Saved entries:
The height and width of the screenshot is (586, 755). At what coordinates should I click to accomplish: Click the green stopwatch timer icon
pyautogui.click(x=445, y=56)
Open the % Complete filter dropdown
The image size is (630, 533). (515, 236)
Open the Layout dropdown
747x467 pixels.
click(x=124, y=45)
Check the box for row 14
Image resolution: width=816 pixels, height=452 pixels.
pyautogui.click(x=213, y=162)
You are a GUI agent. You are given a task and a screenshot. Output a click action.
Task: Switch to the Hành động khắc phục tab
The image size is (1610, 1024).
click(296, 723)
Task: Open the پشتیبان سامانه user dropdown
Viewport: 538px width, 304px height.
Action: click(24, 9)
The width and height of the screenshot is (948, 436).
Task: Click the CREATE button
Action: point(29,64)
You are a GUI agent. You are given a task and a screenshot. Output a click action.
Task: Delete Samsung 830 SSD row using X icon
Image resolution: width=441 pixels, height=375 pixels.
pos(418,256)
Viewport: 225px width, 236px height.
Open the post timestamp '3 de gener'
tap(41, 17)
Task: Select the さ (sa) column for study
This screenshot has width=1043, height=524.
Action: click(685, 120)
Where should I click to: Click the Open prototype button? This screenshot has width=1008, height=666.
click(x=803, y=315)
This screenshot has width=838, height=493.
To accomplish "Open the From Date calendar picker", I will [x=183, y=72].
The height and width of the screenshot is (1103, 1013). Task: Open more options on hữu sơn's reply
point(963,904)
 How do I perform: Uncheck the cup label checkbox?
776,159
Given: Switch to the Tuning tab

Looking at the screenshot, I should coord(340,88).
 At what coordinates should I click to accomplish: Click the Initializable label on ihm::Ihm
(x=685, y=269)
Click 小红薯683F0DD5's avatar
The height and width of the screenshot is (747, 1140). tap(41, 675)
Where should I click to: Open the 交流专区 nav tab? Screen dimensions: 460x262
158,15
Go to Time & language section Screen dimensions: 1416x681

Stated problem: Repeat every line of the listing above word for word, changing nothing.

Finished exercise:
The height and width of the screenshot is (586, 755). At what coordinates should I click to accomplish: Click the green stopwatch timer icon
pyautogui.click(x=445, y=56)
Open the % Complete filter dropdown
The image size is (630, 533). (515, 236)
Open the Layout dropdown
747x467 pixels.
click(x=124, y=45)
Check the box for row 14
Image resolution: width=816 pixels, height=452 pixels.
pyautogui.click(x=213, y=162)
You are a GUI agent. You are given a task and a screenshot. Output a click action.
Task: Switch to the Hành động khắc phục tab
The image size is (1610, 1024).
click(296, 723)
Task: Open the پشتیبان سامانه user dropdown
Viewport: 538px width, 304px height.
Action: click(24, 9)
The width and height of the screenshot is (948, 436).
Task: Click the CREATE button
Action: point(29,64)
You are a GUI agent. You are given a task and a screenshot. Output a click action.
Task: Delete Samsung 830 SSD row using X icon
Image resolution: width=441 pixels, height=375 pixels.
pos(418,256)
Viewport: 225px width, 236px height.
Open the post timestamp '3 de gener'
tap(41, 17)
Task: Select the さ (sa) column for study
This screenshot has width=1043, height=524.
Action: click(685, 120)
Where should I click to: Click the Open prototype button? This screenshot has width=1008, height=666.
click(x=803, y=315)
This screenshot has width=838, height=493.
To accomplish "Open the From Date calendar picker", I will [x=183, y=72].
The height and width of the screenshot is (1103, 1013). Task: Open more options on hữu sơn's reply
point(963,904)
 How do I perform: Uncheck the cup label checkbox?
776,159
Given: Switch to the Tuning tab

Looking at the screenshot, I should coord(340,88).
 At what coordinates should I click to accomplish: Click the Initializable label on ihm::Ihm
(x=685, y=269)
Click 小红薯683F0DD5's avatar
The height and width of the screenshot is (747, 1140). tap(41, 675)
Where should I click to: Open the 交流专区 nav tab? Screen dimensions: 460x262
158,15
Go to Time & language section Screen dimensions: 1416x681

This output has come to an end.